El llamado
Estado de Derecho o gran conquista política de las masas en el
periodo moderno de la civilización occidental, que se ha hecho
extensivo a buena parte del mundo por exigencia de la globalización,
parece que se viene quedado estancado en sus pretensiones. La
cuestión es que el Derecho se ha acabado definiendo como un asunto
de minorías de poder y no de algo que compete a la sociedad. Pese a
los avances de aquel proyecto apadrinado por la burguesía
revolucionaria que presentaba la ley del poder como norma por la que
debieran regirse las sociedades modernas, frente a los
particularismos del poder personal de la monarquía absolutista, su
construcción no ha pasado de la estructura burocrática, sin afectar
al fondo de la idea inicial que ha quedado en el olvido. La cuestión
se ha reconducido a la construcción de un Estado de legalidad,
es decir, aquel donde la ley del que gobierna rige las relaciones de
la convivencia conforme a normas preestablecidas, que excluyen las
declaraciones de voluntad del gobernante. El procedimiento legal ha
sustituido al personalismo. De esta manera el proceso de gobierno
aparece prefijado, sin posibilidad de que la voluntad de uno permita
alterarlo cayendo en la discrecionalidad. Así la legalidad establece
la seguridad jurídica como principio de gobierno.
¿Es
suficiente garantía para la ciudadanía entregarse ciegamente a la
legalidad?. Lo determinante en este punto pasa a ser que se impone la
legalidad, pero no tanto el Derecho. Si la primera es un ejercicio de
culto a la ley, aunque esta sea de quitar y poner, para adaptar la
gobernabilidad al modelo de orden social del momento, el segundo
cuenta con el soporte de la racionalidad, situada por encima de las
situaciones puntuales que aborda la ley. Hasta ahora ha venido
consolidándose la ley como instrumento del orden, tratando de poner
remedio a nuevas situaciones que surgen al ritmo del avance de los
tiempos, en este proceso imparable hacia la garantía del bienestar,
que es única realidad de
gobierno de las sociedades actuales. Consecuencia de lo anterior es
que las leyes están por todas partes, en gran medida como parches
tapando fugas de agua de un depósito que hay que volver a construir
para que cumpla su función con seguridad. Lo que podría aplicarse
al Estado de Derecho. Es decir, aunque la ley sea el fundamento del
Derecho positivo, a base de transacciones legales, el modelo no
funciona como debiera; porque si el Estado burgués se proyectó como
garante de las libertades y los derechos ciudadanos, resulta que hoy
en la práctica es difícil encontrar unas y otros en la tupida red
de leyes, en la que permanentemente se dan por un lado y se quitan
por otro.
Entre la
selva legislativa, prolija y caótica, el Estado de Derecho se ha
entregado a la ley y a la burocracia como instrumentos
materiales que determinan su funcionamiento, pero se ha marginado al
ciudadano y a las masas, ya que apenas cuentan en la parte decisoria.

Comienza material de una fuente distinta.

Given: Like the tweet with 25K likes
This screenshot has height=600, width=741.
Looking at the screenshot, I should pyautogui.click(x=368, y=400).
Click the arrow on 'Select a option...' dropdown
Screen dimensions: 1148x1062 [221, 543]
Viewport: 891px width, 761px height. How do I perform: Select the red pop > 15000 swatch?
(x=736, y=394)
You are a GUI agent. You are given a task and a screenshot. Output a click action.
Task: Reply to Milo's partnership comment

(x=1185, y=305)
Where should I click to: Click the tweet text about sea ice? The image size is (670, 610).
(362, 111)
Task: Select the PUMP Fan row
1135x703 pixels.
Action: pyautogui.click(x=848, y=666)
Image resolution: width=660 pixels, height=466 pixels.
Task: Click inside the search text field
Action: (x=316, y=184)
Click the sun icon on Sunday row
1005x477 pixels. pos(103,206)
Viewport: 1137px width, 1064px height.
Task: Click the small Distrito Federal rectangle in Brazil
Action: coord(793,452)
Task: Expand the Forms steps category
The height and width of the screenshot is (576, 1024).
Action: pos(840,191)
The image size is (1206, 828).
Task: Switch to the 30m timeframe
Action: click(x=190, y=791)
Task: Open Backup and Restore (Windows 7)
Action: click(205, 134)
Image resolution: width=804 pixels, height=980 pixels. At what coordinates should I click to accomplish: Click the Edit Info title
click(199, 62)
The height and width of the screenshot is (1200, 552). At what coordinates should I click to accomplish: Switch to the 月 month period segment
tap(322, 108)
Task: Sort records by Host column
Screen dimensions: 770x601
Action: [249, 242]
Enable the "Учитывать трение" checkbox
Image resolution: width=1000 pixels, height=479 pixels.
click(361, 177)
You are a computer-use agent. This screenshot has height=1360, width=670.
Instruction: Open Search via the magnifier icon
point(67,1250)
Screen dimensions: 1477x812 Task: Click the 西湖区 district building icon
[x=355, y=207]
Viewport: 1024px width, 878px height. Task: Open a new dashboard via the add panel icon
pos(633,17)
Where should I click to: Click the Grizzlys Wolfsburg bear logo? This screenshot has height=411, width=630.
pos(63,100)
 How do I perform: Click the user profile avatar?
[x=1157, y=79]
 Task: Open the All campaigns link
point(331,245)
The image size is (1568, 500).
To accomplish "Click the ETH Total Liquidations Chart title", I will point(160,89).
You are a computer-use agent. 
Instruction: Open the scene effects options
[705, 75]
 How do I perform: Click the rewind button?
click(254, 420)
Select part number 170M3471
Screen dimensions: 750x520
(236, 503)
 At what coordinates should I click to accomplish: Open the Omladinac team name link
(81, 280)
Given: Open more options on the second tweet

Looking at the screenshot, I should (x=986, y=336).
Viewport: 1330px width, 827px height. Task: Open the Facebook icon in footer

Basta con la solución provisional de la democracia representativa,
que se ha convertido en definitiva, para dar por resuelta la
cuestión. En ella la ciudadanía no gobierna, simplemente vota de
cuando en cuando a los que gobernarán y algunos de estos gobernantes
—el personal técnico de la burocracia—, ni son votados, pero
gobiernan. La separación de las funciones de la gobernabilidad se
tiene como garantía para conjugar la voluntariedad, que trata de
evitarse desde el principio de legalidad, pero el vaivén legislativo
no permite garantizar la ausencia de voluntariedad, oculta tras los
motivos que adoptan forma de ley. Hay una realidad palpable en la
sociedad avanzada, democracia representativa, imperio de la ley,
separación de funciones estatales no dejan espacio de gobierno a la
ciudadanía. El Estado de legalidad prescinde del pueblo
—término que se maneja para gobernar desde el populismo de
derechas, izquierdas o de centro—, que no es gobernante, sino
gobernado, y se llama Estado de Derecho.
Por otra
parte, ¿quién controla a los que ejercen los poderes anejos al
Estado?. Se diría que están sujetos al imperio de su ley y al voto
de los ciudadanos. La primera puede ser que no sirva porque es
cambiante y su imperio se basa en la autoridad de la minoría; lo que
es poca cosa y con efectividad sujeta a condición. En cuanto a los
otros, sucede que aunque cambien los gobernantes, la partitocracia
se impone. La realidad es que el pueblo no gobierna, tan solo se
le gobierna. En la trayectoria del Estado de Derecho se echa en
falta que el funcionamiento del Estado burocratizado sea fiscalizado
de manera real, a través de órganos estatales concretos, directa,
efectiva y de forma decisoria por el pueblo. Entregar a unos pocos el
control del Estado, aunque sea de legalidad y sujeto al equilibrio de
funciones, es someter a la sociedad al dictado de una minoría al
amparo de la legalidad que funciona a su dictado, sujeta a
conveniencias políticas y no necesariamente atendiendo a la
naturaleza de las cosas.
Dicho esto,
el propio Estado de Derecho parece reclamar otro modelo de Estado. Lo
que supondría salir del estancamiento, avanzar un paso, dando
entrada en términos decisorios a la ciudadanía en un proceso de
control de las distintas funciones estatales. Porque, más allá de
las especializaciones técnicas de legislar, ejecutar y juzgar,
existe otra referencia que es la razón colectiva, como única
razón frente a los arreglos políticos, las componendas de partido,
los llamados intereses generales de conveniencia y las
resoluciones salomónicas de la jurisprudencia. Pese a las
reticencias, el argumento de la incapacidad de autogobernarse,
tradicionalmente asignado al pueblo, ya no sirve en la época de los
grandes avances tecnológicos, lo que conduce inevitablemente a que
este acabe por tomar el control real del aparato estatal.
Antonio
Lorca Siero
ADENDA.
Este
artículo y los inmediatos han sido publicados pensando también en
dar empleo a los RASTREADORES de la opinión —meritorios del
sistema—, a los operarios de la CENSURA — personal dotado con un
sueldo fijo— y a los aplicadores de la MORDAZA INFORMATIVA —gente
progresista de rótulo—, sin cuya dedicación no podría hablarse
de libertades y derechos de papel
en cualquier sociedad que se tenga por avanzada.